Level 3 – A body of some type either takes on this need as part of its formal role, or such a formal body is created, to take on the responsibility to sustain these standards and benchmarks, to drive forward transparency and communicate new developments, all for the good of the industry. They could even act as a testing centre, examining products and then publishing their results. Many such bodies exist across the economy in various areas, but they need some level of support from market participants to function.

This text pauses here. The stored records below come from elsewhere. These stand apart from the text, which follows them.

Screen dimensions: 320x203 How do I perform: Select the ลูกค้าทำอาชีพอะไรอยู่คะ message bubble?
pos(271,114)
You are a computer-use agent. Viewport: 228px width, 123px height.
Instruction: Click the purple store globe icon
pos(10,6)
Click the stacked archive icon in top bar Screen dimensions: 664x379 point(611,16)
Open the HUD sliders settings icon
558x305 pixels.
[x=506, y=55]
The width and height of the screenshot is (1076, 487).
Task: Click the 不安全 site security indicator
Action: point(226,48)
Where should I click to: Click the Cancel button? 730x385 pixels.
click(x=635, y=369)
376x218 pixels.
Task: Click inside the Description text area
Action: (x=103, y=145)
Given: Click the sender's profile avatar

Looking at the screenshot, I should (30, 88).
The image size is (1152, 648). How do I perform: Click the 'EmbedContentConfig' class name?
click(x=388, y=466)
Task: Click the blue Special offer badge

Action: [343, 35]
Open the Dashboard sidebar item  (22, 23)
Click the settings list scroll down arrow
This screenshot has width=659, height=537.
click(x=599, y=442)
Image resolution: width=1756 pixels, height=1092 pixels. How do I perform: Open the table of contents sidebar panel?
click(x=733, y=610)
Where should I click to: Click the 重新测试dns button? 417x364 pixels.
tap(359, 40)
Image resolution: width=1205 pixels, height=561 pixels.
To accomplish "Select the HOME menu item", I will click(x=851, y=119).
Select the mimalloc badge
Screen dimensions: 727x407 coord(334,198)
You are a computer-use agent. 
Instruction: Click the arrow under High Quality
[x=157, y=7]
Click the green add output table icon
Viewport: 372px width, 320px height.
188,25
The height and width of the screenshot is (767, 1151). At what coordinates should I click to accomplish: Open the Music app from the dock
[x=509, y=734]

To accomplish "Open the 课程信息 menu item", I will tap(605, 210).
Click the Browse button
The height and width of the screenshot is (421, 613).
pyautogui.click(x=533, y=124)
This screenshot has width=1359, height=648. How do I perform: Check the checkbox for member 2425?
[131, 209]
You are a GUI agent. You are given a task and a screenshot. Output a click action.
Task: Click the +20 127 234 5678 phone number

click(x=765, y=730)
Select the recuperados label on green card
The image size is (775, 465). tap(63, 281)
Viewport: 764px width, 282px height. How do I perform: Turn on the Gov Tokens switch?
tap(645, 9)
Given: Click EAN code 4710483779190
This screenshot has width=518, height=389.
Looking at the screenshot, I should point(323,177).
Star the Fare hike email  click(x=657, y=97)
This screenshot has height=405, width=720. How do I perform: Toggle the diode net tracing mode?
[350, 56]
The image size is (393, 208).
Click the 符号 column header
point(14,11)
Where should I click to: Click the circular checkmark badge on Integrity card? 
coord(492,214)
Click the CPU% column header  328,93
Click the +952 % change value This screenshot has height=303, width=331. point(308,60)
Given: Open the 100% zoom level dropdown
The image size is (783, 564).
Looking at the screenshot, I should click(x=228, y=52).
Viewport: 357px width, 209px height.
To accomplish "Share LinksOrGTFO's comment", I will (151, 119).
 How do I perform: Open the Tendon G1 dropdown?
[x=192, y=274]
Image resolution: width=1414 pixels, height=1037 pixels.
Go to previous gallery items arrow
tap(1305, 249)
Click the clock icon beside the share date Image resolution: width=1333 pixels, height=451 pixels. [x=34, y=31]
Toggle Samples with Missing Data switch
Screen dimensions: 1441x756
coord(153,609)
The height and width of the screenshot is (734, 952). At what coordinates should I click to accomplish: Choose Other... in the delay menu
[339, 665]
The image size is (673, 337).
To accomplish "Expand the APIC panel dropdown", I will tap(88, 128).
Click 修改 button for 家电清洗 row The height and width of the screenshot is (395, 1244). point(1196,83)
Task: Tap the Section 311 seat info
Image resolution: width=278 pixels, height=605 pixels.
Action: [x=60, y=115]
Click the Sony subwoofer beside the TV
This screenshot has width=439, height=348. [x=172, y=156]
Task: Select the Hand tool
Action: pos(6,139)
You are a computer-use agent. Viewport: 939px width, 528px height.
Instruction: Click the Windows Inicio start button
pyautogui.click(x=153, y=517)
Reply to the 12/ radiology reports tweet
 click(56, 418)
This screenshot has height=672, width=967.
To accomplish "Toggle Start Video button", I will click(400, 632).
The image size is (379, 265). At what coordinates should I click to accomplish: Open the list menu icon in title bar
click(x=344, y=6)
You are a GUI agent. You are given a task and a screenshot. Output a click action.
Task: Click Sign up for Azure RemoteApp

Level 4 – One other outcome, which is probably the least likely here, is that a truly formal body is created that becomes more like a regulator, or is in fact actually a regulator, which is not just a promoter of benchmarks and standards, but actively enforces them, with penalties for those vendors who do not adhere to the rules, which perhaps may simply be the withdrawal of a ‘kite mark’ or ‘quality standards badge’ the body can award or take back each year.’
See more here.
Thanks to everyone who has taken part and shown an interest.